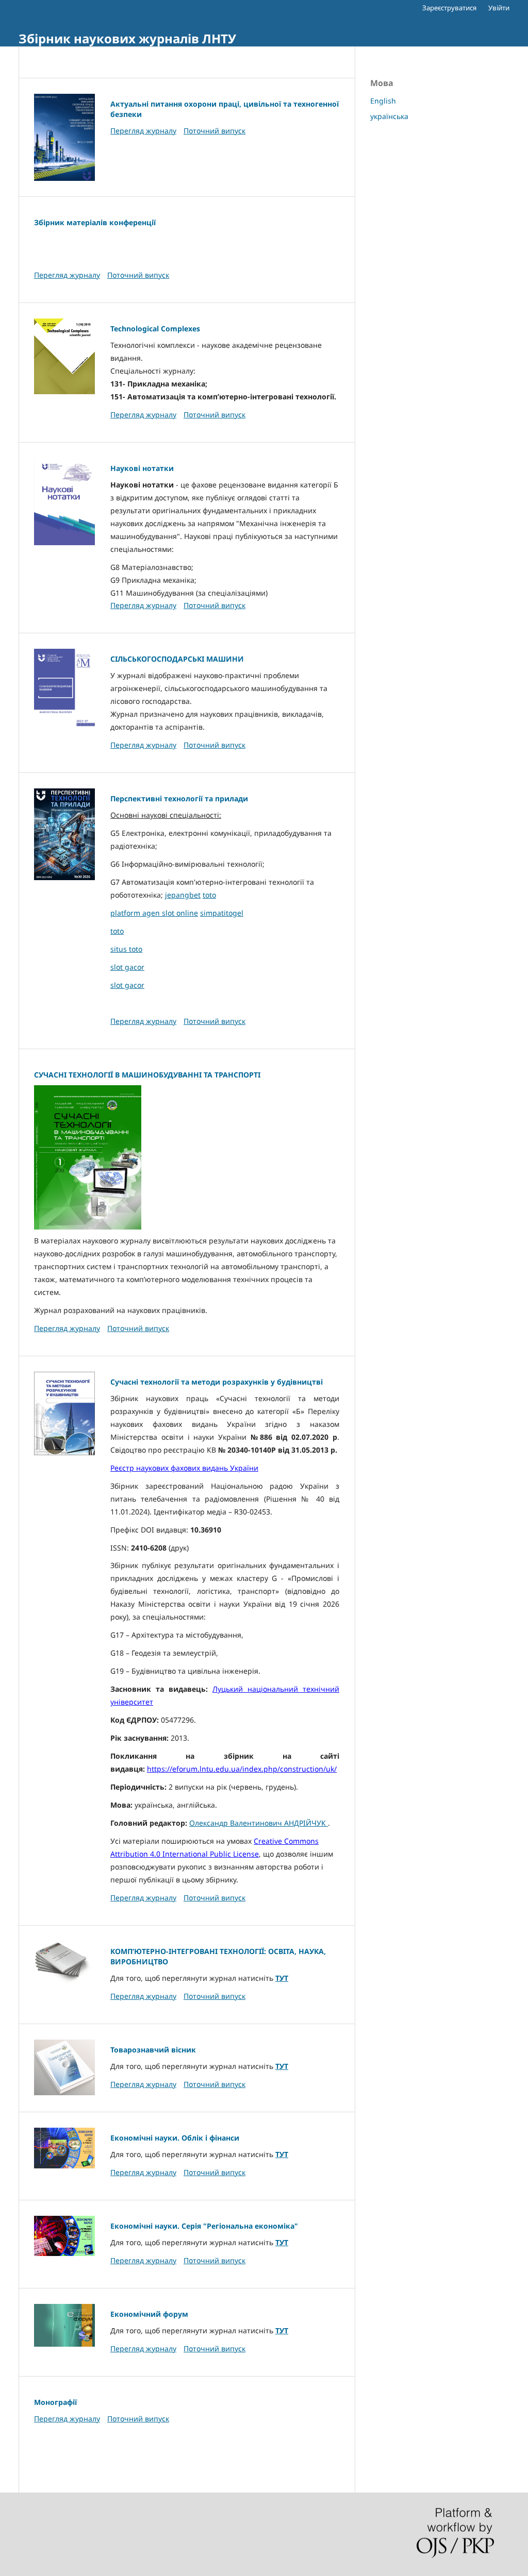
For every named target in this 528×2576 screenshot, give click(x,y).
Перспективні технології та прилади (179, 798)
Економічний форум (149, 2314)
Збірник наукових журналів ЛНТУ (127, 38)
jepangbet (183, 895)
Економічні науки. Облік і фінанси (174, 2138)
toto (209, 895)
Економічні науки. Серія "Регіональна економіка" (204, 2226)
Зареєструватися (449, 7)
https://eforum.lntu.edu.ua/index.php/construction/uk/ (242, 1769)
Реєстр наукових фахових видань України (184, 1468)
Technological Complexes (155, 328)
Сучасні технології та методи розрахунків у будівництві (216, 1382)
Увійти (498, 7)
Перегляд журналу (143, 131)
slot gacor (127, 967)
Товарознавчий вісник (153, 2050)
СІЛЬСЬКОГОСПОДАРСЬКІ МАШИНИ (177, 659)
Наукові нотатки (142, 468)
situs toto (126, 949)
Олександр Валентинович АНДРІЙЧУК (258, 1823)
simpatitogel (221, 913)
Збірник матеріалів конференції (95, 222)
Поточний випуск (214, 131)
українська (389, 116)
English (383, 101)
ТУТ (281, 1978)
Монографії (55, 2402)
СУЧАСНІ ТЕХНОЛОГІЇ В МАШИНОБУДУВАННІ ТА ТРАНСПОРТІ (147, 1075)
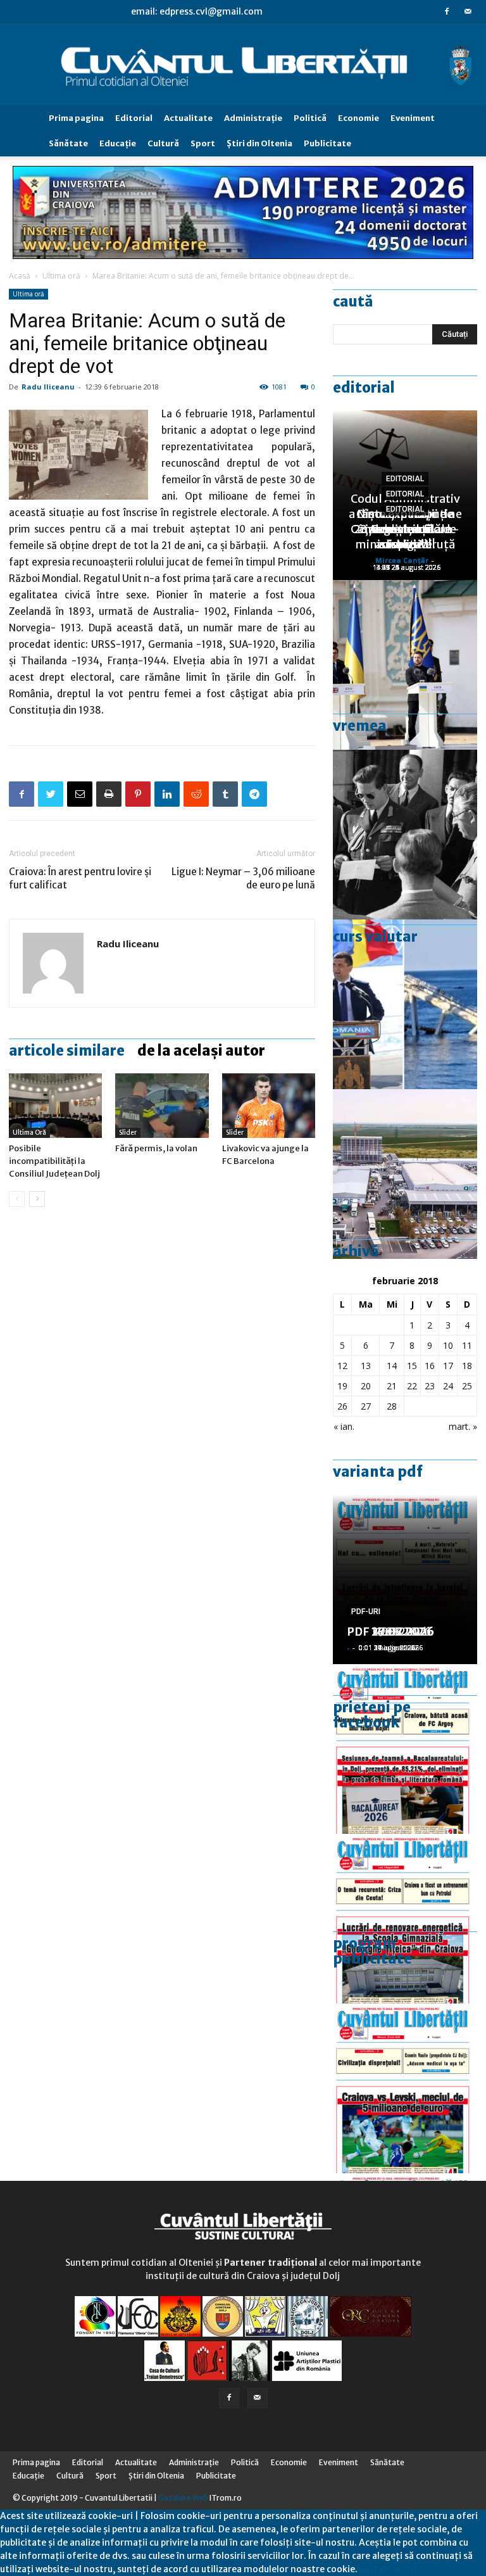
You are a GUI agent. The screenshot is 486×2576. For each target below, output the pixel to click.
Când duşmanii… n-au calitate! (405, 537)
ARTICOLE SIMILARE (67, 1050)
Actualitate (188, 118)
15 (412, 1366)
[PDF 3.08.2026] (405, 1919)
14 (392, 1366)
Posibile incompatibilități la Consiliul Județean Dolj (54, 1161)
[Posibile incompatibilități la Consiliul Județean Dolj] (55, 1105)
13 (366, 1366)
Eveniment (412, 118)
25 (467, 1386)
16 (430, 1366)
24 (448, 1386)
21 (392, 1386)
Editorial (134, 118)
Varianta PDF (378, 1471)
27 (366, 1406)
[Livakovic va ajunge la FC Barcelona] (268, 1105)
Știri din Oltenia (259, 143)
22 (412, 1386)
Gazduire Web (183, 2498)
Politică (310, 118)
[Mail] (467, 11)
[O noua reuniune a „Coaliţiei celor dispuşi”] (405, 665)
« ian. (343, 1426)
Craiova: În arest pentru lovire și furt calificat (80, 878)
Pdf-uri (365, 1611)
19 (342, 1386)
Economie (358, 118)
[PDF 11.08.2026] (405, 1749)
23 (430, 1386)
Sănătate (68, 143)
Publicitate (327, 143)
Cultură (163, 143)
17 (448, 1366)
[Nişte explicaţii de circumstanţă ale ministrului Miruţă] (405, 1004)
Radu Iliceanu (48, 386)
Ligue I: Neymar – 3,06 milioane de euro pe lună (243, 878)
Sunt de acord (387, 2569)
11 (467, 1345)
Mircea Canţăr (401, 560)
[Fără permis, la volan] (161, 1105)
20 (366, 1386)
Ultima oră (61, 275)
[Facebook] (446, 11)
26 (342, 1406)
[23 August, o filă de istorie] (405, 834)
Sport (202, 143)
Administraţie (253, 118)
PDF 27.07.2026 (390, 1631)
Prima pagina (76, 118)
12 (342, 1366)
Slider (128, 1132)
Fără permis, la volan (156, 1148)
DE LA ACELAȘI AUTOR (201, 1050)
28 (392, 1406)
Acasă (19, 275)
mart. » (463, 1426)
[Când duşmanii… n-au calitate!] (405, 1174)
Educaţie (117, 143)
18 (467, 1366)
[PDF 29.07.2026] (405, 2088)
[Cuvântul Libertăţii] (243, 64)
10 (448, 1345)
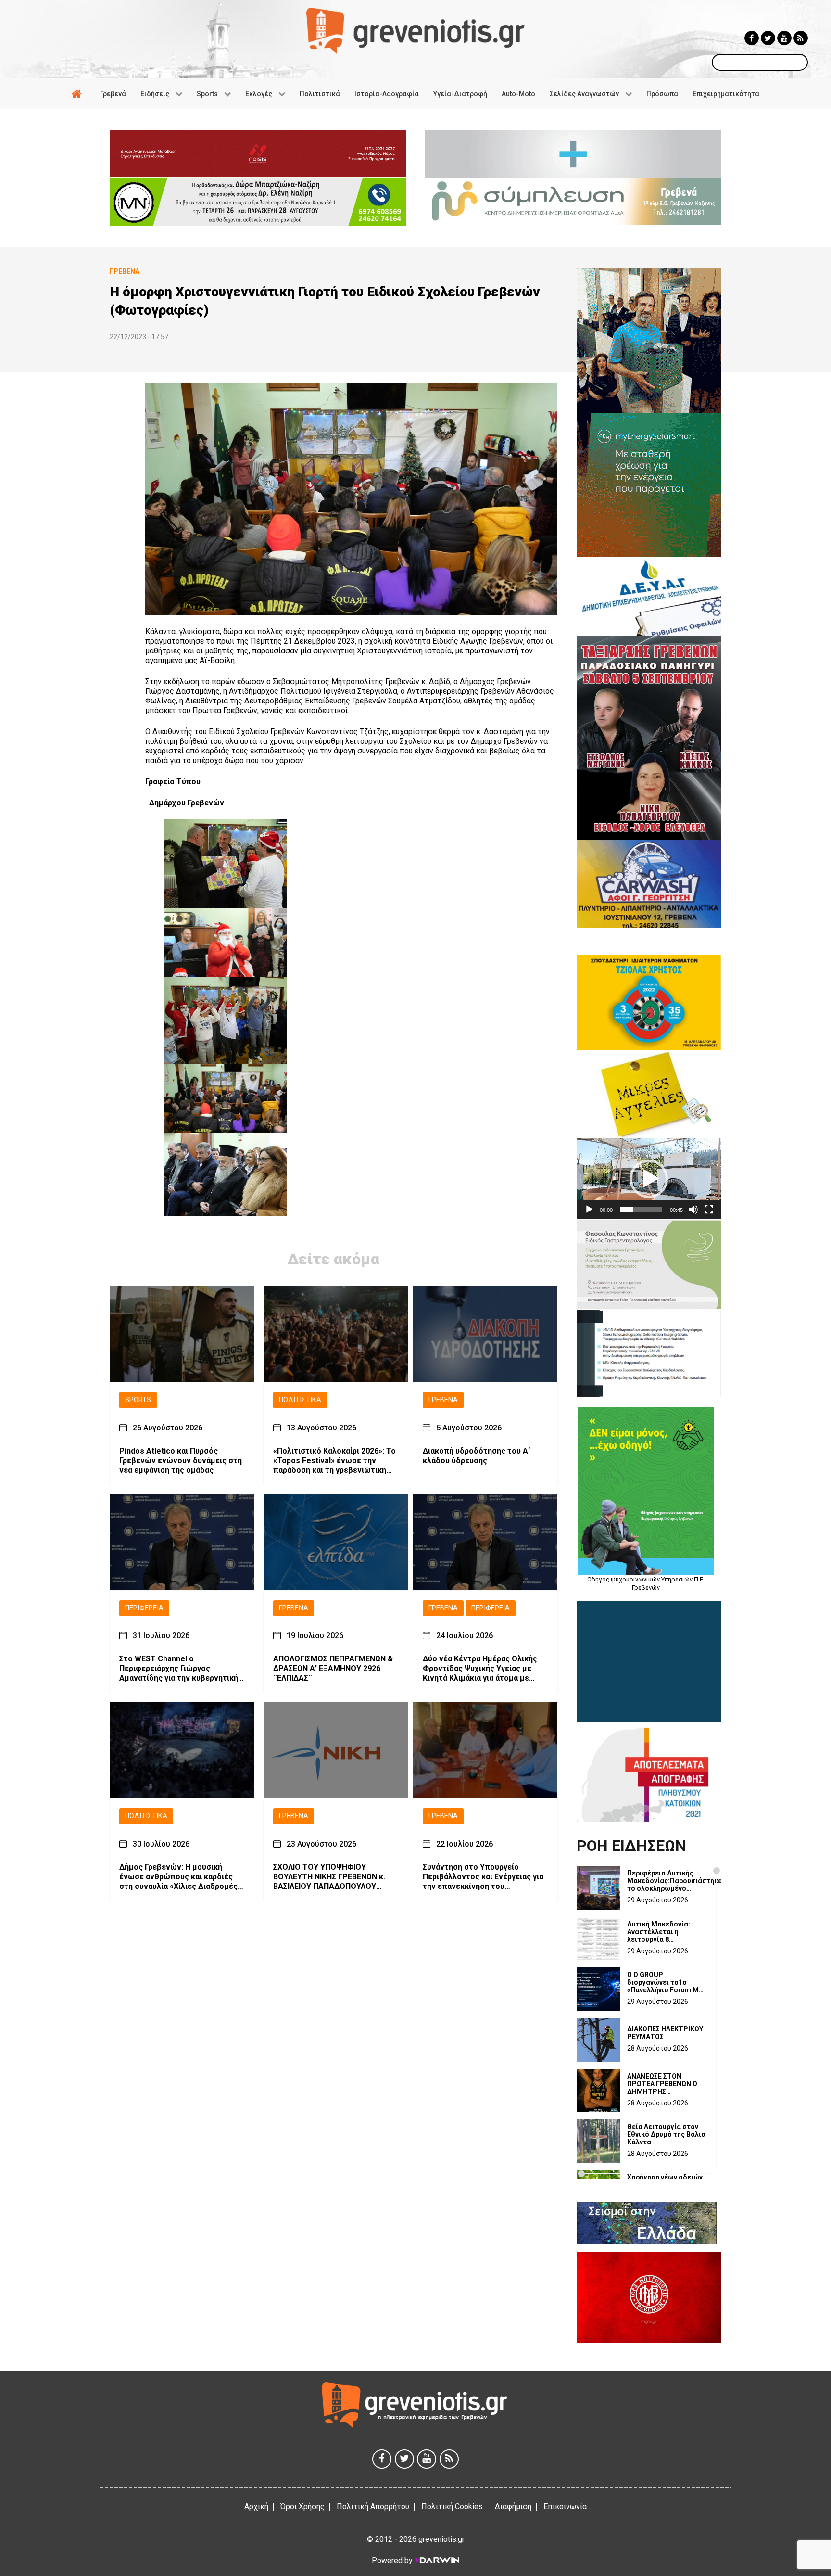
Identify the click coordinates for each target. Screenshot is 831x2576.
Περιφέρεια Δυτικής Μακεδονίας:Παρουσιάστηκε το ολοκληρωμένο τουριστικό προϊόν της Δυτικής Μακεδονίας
•••••
(EXERCISE) Leaving the images out, print the records above exactly.

(WRITTEN SOLUTION)
For every named target in this 528×2576 screenshot, give click(x,y).
Перспективні технології та прилади (179, 798)
Економічний форум (149, 2314)
Збірник наукових журналів ЛНТУ (127, 38)
jepangbet (183, 895)
Економічні науки. Облік і фінанси (174, 2138)
toto (209, 895)
Економічні науки. Серія "Регіональна економіка" (204, 2226)
Зареєструватися (449, 7)
https://eforum.lntu.edu.ua/index.php/construction/uk/ (242, 1769)
Реєстр наукових фахових видань України (184, 1468)
Technological Complexes (155, 328)
Сучасні технології та методи розрахунків у будівництві (216, 1382)
Увійти (498, 7)
Перегляд журналу (143, 131)
slot gacor (127, 967)
Товарознавчий вісник (153, 2050)
СІЛЬСЬКОГОСПОДАРСЬКІ МАШИНИ (177, 659)
Наукові нотатки (142, 468)
situs toto (126, 949)
Олександр Валентинович АНДРІЙЧУК (258, 1823)
simpatitogel (221, 913)
Збірник матеріалів конференції (95, 222)
Поточний випуск (214, 131)
українська (389, 116)
English (383, 101)
ТУТ (281, 1978)
Монографії (55, 2402)
СУЧАСНІ ТЕХНОЛОГІЇ В МАШИНОБУДУВАННІ ТА ТРАНСПОРТІ (147, 1075)
You are a GUI agent. The screenshot is 486×2576. For each target below, output the pixel to click.
Când duşmanii… n-au calitate! (405, 537)
ARTICOLE SIMILARE (67, 1050)
Actualitate (188, 118)
15 (412, 1366)
[PDF 3.08.2026] (405, 1919)
14 (392, 1366)
Posibile incompatibilități la Consiliul Județean Dolj (54, 1161)
[Posibile incompatibilități la Consiliul Județean Dolj] (55, 1105)
13 (366, 1366)
Eveniment (412, 118)
25 (467, 1386)
16 (430, 1366)
24 (448, 1386)
21 (392, 1386)
Editorial (134, 118)
Varianta PDF (378, 1471)
27 (366, 1406)
[Livakovic va ajunge la FC Barcelona] (268, 1105)
Știri din Oltenia (259, 143)
22 (412, 1386)
Gazduire Web (183, 2498)
Politică (310, 118)
[Mail] (467, 11)
[O noua reuniune a „Coaliţiei celor dispuşi”] (405, 665)
« ian. (343, 1426)
Craiova: În arest pentru lovire și furt calificat (80, 878)
Pdf-uri (365, 1611)
19 (342, 1386)
Economie (358, 118)
[PDF 11.08.2026] (405, 1749)
23 (430, 1386)
Sănătate (68, 143)
Publicitate (327, 143)
Cultură (163, 143)
17 (448, 1366)
[Nişte explicaţii de circumstanţă ale ministrului Miruţă] (405, 1004)
Radu Iliceanu (48, 386)
Ligue I: Neymar – 3,06 milioane de euro pe lună (243, 878)
Sunt de acord (387, 2569)
11 (467, 1345)
Mircea Canţăr (401, 560)
[Fără permis, la volan] (161, 1105)
20 (366, 1386)
Ultima oră (61, 275)
[Facebook] (446, 11)
26 (342, 1406)
[23 August, o filă de istorie] (405, 834)
Sport (202, 143)
Administraţie (253, 118)
PDF 27.07.2026 (390, 1631)
Prima pagina (76, 118)
12 (342, 1366)
Slider (128, 1132)
Fără permis, la volan (156, 1148)
DE LA ACELAȘI AUTOR (201, 1050)
28 (392, 1406)
Acasă (19, 275)
mart. » (463, 1426)
[Când duşmanii… n-au calitate!] (405, 1174)
Educaţie (117, 143)
18 (467, 1366)
[PDF 29.07.2026] (405, 2088)
[Cuvântul Libertăţii] (243, 64)
10 (448, 1345)
Identify the click coordinates for each target. Screenshot is 831x2576.
Περιφέρεια Δυτικής Μακεδονίας:Παρουσιάστηκε το ολοκληρωμένο τουριστικό προϊόν της Δυτικής Μακεδονίας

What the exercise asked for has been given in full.